- **WHAT THE TASK ASKS**:
In the material below, find every line with "will" and pull it out.

- **AVAILABLE RECORDS**:

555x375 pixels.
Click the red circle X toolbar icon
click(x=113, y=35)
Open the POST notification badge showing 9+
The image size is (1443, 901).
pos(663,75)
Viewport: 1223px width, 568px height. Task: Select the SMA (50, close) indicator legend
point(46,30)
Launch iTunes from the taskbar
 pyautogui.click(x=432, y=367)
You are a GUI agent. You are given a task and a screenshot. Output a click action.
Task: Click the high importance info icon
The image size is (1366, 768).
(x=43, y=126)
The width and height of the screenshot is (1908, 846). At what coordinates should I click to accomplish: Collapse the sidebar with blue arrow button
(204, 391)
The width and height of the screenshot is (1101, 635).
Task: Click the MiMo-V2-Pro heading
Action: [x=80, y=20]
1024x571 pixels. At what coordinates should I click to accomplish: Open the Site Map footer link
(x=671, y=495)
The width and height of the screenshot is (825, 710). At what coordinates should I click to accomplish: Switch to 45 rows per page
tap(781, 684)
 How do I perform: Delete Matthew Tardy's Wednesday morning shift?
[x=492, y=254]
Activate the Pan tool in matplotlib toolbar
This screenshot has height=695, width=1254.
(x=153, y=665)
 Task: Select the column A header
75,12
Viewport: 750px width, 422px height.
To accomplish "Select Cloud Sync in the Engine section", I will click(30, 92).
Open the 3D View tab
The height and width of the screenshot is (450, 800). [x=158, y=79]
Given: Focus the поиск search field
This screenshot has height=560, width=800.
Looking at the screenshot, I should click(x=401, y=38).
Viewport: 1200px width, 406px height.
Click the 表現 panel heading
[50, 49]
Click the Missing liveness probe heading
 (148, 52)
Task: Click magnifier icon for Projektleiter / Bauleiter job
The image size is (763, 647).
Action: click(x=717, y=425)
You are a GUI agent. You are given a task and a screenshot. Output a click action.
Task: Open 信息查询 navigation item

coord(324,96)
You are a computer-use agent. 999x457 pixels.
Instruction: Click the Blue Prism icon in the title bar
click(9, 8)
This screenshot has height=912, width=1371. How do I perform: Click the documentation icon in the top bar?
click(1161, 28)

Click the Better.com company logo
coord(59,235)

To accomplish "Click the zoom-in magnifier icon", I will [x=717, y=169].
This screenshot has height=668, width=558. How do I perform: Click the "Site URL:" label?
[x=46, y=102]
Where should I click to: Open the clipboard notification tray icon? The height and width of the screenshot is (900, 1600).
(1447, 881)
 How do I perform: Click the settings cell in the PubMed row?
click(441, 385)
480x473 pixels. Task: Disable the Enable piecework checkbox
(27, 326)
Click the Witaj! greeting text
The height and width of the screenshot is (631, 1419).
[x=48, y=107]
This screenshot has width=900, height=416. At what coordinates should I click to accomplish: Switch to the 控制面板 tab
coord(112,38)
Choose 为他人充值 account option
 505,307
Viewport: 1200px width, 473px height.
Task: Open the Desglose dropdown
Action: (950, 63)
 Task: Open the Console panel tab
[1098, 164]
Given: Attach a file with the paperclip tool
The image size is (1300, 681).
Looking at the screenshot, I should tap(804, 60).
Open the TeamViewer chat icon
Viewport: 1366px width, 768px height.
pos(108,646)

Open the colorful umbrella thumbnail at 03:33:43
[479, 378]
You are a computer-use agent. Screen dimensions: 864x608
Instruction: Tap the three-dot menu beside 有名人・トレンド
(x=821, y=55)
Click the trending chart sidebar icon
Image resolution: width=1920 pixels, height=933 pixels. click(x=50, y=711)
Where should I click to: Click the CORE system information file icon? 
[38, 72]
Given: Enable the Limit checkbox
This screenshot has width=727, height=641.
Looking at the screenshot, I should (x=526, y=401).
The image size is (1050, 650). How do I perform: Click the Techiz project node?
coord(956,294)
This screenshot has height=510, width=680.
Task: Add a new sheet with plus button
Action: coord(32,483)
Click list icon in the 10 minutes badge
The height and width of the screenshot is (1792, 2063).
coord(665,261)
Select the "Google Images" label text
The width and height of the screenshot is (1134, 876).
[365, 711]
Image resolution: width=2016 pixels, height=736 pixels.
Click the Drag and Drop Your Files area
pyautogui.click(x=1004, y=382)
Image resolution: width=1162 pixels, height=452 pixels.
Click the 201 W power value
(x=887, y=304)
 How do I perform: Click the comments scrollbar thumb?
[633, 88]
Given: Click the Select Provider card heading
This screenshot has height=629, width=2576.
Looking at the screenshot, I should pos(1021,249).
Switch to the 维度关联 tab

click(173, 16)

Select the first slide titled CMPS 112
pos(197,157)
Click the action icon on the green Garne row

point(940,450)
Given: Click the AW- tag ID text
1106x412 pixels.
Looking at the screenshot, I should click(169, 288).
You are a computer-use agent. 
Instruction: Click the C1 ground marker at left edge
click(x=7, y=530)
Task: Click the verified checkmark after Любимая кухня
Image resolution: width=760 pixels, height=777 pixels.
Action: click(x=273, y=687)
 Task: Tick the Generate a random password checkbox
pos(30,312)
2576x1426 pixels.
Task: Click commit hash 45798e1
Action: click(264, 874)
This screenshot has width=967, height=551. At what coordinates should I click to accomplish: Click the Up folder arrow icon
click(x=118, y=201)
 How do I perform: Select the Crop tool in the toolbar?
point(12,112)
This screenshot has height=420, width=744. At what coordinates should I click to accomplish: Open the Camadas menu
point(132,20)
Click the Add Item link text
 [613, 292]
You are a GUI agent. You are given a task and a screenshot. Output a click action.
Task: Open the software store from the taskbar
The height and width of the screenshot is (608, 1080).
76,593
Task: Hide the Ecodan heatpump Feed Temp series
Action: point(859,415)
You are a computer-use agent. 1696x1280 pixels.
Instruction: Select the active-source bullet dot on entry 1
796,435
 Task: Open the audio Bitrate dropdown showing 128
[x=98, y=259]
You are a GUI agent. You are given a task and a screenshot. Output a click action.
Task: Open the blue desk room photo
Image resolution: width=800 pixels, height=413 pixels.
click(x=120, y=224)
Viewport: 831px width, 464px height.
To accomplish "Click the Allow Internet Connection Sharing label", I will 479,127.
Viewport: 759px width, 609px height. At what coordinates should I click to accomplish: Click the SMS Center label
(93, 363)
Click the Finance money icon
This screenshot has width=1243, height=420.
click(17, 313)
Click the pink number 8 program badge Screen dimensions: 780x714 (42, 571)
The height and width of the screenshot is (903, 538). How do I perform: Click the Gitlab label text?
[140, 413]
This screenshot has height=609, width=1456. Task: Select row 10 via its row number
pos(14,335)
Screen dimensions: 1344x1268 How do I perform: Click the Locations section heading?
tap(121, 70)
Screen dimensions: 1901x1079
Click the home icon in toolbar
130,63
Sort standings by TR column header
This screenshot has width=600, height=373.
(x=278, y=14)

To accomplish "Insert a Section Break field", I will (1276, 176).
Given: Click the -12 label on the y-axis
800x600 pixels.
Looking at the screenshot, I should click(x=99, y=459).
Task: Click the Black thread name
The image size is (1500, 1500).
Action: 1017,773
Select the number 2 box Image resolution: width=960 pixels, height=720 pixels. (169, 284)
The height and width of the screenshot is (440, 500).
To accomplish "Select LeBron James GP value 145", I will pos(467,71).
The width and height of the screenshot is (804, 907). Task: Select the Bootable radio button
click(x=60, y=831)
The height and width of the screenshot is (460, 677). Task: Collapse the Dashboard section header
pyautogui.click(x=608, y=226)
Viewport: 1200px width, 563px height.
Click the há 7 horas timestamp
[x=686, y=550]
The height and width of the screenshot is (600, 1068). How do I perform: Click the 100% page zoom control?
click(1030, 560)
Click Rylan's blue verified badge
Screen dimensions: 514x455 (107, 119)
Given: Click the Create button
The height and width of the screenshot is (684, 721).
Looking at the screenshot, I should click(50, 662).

- **TASK OUTPUT**:
To accomplish "Select Cloud Sync in the Engine section", I will click(30, 92).
To accomplish "Click the zoom-in magnifier icon", I will [x=717, y=169].
To accomplish "Click the Allow Internet Connection Sharing label", I will 479,127.
To accomplish "Insert a Section Break field", I will (1276, 176).
To accomplish "Select LeBron James GP value 145", I will pos(467,71).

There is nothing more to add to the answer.